山本産婦人科(三重県津市)の生活習慣(喫煙)についてのページです。

妊娠初期の出来事

生活習慣チェック!〜喫煙〜

女性の喫煙率は年々増加し、20〜30歳代で約2割とされています(平成16年国民栄養調査結果)。

妊娠中の喫煙がよくないのは、タバコの中のニコチンの作用で、胎盤・へその緒・胎児の血管などが収縮し、血液の流れが悪くなり、酸素や栄養がうまく行き渡らなくなるからです。また、タバコに含まれる一酸化炭素もヘモグロビンという酸素運搬物質に結合し、本来の能力を低下させることにより、さらに胎児を酸欠状態に陥れます。

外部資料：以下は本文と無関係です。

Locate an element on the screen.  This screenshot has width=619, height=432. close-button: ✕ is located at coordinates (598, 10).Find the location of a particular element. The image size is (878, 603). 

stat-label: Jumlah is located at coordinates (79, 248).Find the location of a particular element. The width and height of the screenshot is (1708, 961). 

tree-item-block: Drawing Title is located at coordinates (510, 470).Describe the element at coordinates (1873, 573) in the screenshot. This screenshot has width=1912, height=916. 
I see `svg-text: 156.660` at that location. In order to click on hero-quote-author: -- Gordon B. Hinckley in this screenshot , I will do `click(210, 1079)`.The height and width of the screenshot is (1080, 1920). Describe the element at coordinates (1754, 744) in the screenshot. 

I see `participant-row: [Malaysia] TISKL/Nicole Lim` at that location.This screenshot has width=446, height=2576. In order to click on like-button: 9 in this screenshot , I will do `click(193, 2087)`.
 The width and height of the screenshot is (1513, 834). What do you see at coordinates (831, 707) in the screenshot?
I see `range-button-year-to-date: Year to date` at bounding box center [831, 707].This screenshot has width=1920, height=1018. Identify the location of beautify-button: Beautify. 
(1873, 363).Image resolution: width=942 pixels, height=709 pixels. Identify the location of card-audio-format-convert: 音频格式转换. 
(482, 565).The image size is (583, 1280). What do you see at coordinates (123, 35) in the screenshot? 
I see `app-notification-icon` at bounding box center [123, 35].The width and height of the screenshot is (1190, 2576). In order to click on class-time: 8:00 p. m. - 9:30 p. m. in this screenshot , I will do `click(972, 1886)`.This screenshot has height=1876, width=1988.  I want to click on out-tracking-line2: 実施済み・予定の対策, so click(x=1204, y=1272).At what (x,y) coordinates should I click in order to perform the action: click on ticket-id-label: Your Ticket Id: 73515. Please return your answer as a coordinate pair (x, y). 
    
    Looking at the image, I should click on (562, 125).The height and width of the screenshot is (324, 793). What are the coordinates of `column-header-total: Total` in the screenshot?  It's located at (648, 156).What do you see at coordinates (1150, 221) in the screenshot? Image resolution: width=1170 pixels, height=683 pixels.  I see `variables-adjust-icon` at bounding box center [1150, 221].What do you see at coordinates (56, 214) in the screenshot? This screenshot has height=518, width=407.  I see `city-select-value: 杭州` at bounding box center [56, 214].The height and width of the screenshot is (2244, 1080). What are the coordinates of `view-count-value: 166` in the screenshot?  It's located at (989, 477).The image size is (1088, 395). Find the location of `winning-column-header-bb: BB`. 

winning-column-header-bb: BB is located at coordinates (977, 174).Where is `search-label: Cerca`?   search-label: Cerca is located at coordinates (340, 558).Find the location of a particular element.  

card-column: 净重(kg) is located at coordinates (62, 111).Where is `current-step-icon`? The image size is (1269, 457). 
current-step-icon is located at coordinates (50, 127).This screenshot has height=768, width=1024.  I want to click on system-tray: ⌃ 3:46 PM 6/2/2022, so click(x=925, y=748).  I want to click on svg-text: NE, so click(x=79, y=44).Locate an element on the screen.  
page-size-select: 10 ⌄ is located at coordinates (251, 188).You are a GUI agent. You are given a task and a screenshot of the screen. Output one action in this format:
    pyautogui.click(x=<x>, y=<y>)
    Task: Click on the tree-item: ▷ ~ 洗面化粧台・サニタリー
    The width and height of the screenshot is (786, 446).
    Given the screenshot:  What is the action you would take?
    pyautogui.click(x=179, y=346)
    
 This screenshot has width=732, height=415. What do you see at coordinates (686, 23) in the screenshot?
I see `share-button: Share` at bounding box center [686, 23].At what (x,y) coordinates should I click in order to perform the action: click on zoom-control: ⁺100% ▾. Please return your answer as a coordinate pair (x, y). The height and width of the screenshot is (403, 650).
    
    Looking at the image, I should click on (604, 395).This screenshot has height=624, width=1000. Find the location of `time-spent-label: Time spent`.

また、母体に対しても、妊娠合併症の発生頻度を増加させ、危険な状態へと導く可能性があります。

喫煙の影響は、(1)ママの喫煙量が増えれば増えるほど深刻になる、(2)パパの喫煙量が増えれば増えるほど深刻になる(受動喫煙)、(3)ママ・パパ両方が喫煙すれば、もっと深刻になるといえます。

胎児への影響

    1. 流産のリスクが1.5〜2倍になります。
    2. 先天奇形のリスクが2倍になります。
    3. 早産のリスクが1.5倍になります。
    4. 低体重児(2500g未満)のリスクが2〜4倍になります。
    5. 周産期死亡のリスクが1.3倍になります。
    すべての喫煙妊婦が、妊娠16週までに禁煙したとすれば、死産の約25%と乳児死亡の約20%を防ぐことができる”との報告があります。注目すべきでしょう。

母体への影響

    1. 胎盤早期剥離のリスクが2倍になります。
    2. 前置胎盤のリスクが1.4倍になります。

乳幼児・児童への影響

    1. 乳幼児突然死症候群(SIDS)のリスクが4〜5倍になります。
    2. 身体発育が悪くなります。
    3. 知能指数が低くなります。
    4. 注意欠陥/多動性障害(ADHD:Attention Deficit Hyperactivity Disorder)の子供が多くなります。

その他の影響

    1. 不妊症のリスクが3倍になります。
    2. 乳癌のリスクが4倍になります。